By Jenny Cook — Rattling Chains staff

Navigation issues on the disc golf course: How would you rate your home course?

Navigating a disc golf should not be difficult.

I once drove 400 miles eager to play legitimate par 4s and hole-shaping shots to test my game. After the first few holes at this course, my mood suddenly changed when I began struggling to navigate my way around the course.

If the obvious natural paths cutting through the trees and worn-down grass past the basket take me where I need to go next, then I’m a happy camper and no signage is needed.

Signs attached to the bottom of baskets can be extremely helpful. (photo by Jenny Cook)

For times when I look past the basket to five different and equally worn-down trails, with no indication of which one to take, I’ll use common sense of course flow to make my decision.

But I don’t always get it right on the first try, which means I’m obligated to try each one until I find the next hole. One or two holes of this out of 18 is not a bad ratio. It’s when the number of times I experience this increases throughout my round that I become frustrated — especially if the paths lead you to several different unmarked holes.

Now it’s time for technology — if you have a phone signal, that is. I pull up on my phone to compare the hole I thought I should be on to the photos on the website.

But I was playing in the summer and I had to imagine no leaves on the trees and no snow on the ground, as compared to what the photos portrayed.

This almost made things more difficult.

All I wanted was a confirmation that I’m on the right hole and that I chose wisely to ensure I played the entire course the way it’s intended to be played. Unfortunately, technology can sometimes fail and so does the option of asking a local when I’m the only one out there playing.

Signs behind baskets pointing your way to the next tee can make it easy for people to navigate the course. (photo by Jenny Cook)

When playing an unfamiliar course, the last thing I want to happen is getting lost. The disc golf community is full of open-minded, kind and helpful people. It’s not so much you guys I’m worried about — it’s the wanderers in the woods with bad intentions and the minority of disc golfers with other intentions.

I realize the best solution is to remove myself from the situation. The next best thing — constantly be aware of my surroundings. Sometimes it doesn’t take much to stroll along the wrong path and end up far away from the course.

I do keep my self-defense class in my mind and mace in my bag, just in case.

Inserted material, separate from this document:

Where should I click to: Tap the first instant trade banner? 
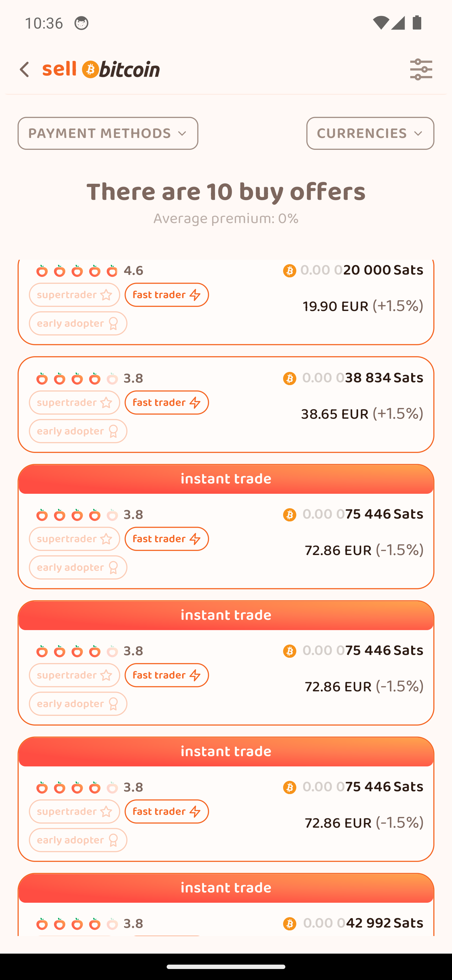(x=226, y=479)
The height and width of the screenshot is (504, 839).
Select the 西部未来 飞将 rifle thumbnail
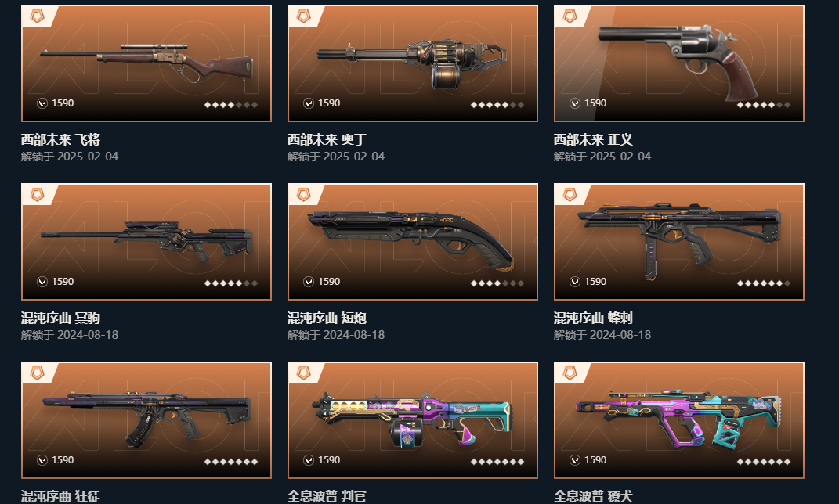tap(146, 63)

At the very least, it helps serve as protection against humans, as well as any threatening animals I might encounter.

Although the recent theft of a man’s disc golf bag while playing a local course of mine was an isolated incident, it serves as a constant reminder that we’re not always alone in the woods. Practice safe golf and follow posted signage, if there is any.

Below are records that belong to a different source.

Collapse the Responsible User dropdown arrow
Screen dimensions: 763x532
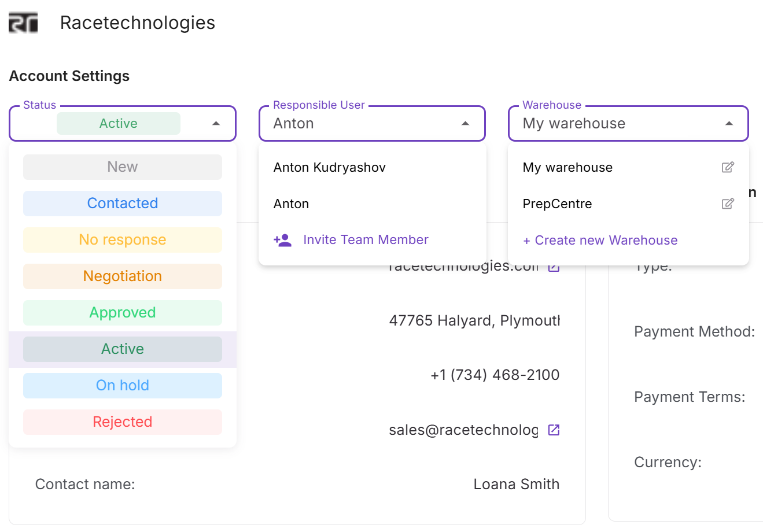(465, 123)
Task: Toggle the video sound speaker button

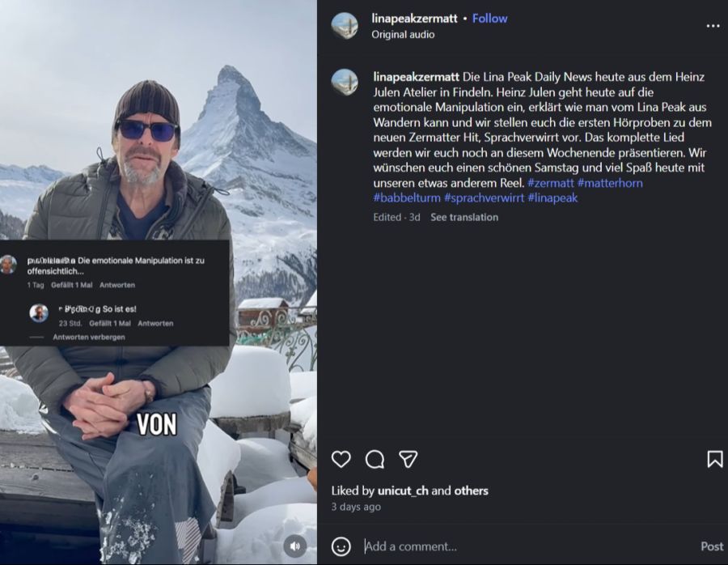Action: click(x=295, y=545)
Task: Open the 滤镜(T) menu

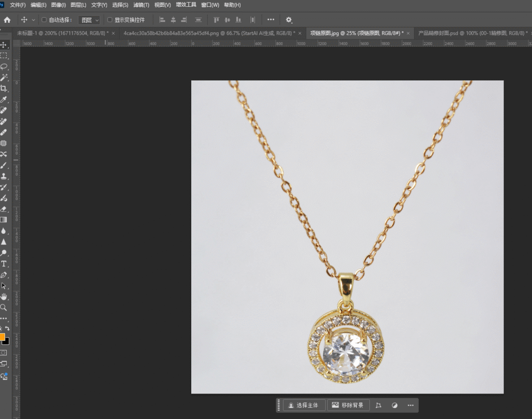Action: click(x=141, y=5)
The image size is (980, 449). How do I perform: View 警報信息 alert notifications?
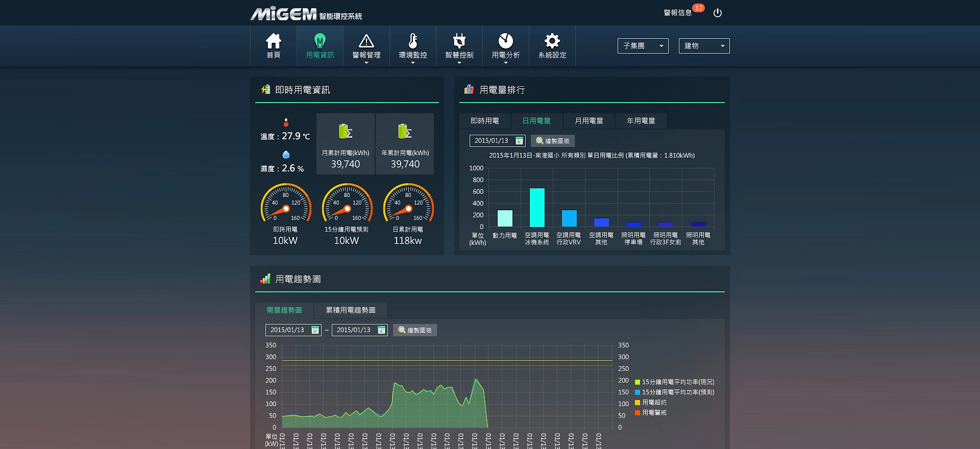(x=678, y=13)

After installation, a course will go through many different stages of life. Often, the posting of signs take a back seat.

For locals of a new course, especially those who helped with the implementation of the design, navigating their way around a newly piece of land becomes second nature. It’s like your own back yard. It can be difficult to remain objective and imagine what an out-of-town golfer sees in your new creation.

I recently played at Foundation Park DG Complex – Champ 18 in Centralia, Ill. Signage was abundant at this course. For example, a solid black arrow on a plain white disc nailed to a tree by the basket. Maps were an option to take at the first hole, but on that particular day I was there, it was raining so hard that my map was wet, which made it difficult to use.

Simple or not, any sign is helpful. (photo by Jenny Cook)

Centralia has a fantastic course. I was grateful for signs and would give it a 10, not only because it was easy to navigate, but because of the aesthetics, true par 4s and the beautiful terrain.

I take it seriously when word of mouth tells me that a particular needs a guide, even if I’m playing with a group of people. I can’t help that I am attracted to those types of course as they intrigue me.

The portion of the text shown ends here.